Thursday, March 25, 2010

Farewell, dry spell.

The events of the last twenty-four hours have been insane; almost too much to come to terms with. That dry spell I was worried about? Well, it's been broken. And how!

I've known for a while now that I'm bi-curious. The Ex almost had me convinced that I was bisexual (and that that was a bad thing) way back when, the time I licked my best friend's fingers and enjoyed it. Guys have this tendency to get really insecure about bisexual women - and I'm not surprised. The irony is that the girl I spent last night with had recently been broken up with because (amongst other things) the boyfriend couldn't deal with her bisexuality. Today's his birthday, incidentally, so we had to go watch him cutting a cake at midnight. She and I were crazy drunk from the party earlier.
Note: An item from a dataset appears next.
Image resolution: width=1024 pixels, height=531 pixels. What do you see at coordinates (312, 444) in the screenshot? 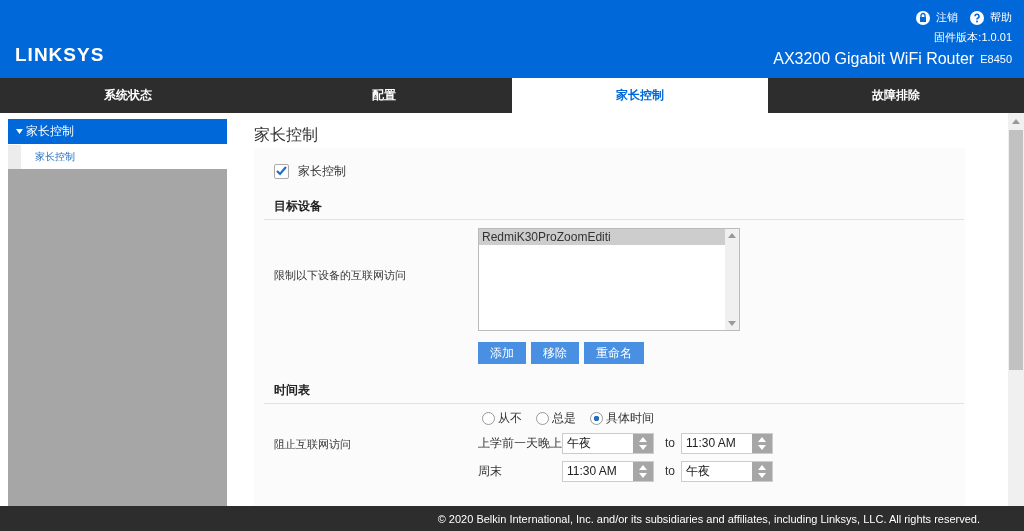
I see `field-label: 阻止互联网访问` at bounding box center [312, 444].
She propositioned; I confessed indecision; she pressed; I remained undecided; she initiated it with a kiss; I didn't resist.

She was really, really fucking good at what she did, making me beg, whine and moan to be touched some more every time she stopped. I'd like to believe that I didn't do so badly myself, but the darkness coupled with my slight hesitation didn't allow me to be as daring as I would have liked to be. But she seemed to like whatever it was that I did manage to do. And I think I surprised her (pleasantly) by bringing out the ropes and toys and lube and using them as I did. It'd been so long since I had indulged in play that it felt really good to go through the motions, make the whispers, elicit moans, punish and bestow as I pleased.

It was fun. It was sexy. It was erotic. It was drunken. It was my first time with another girl. It was great. Fucking. (ha.) Great.

And to remind myself of it, I have a deep, dark red bruise on my neck where she marked me with her mouth.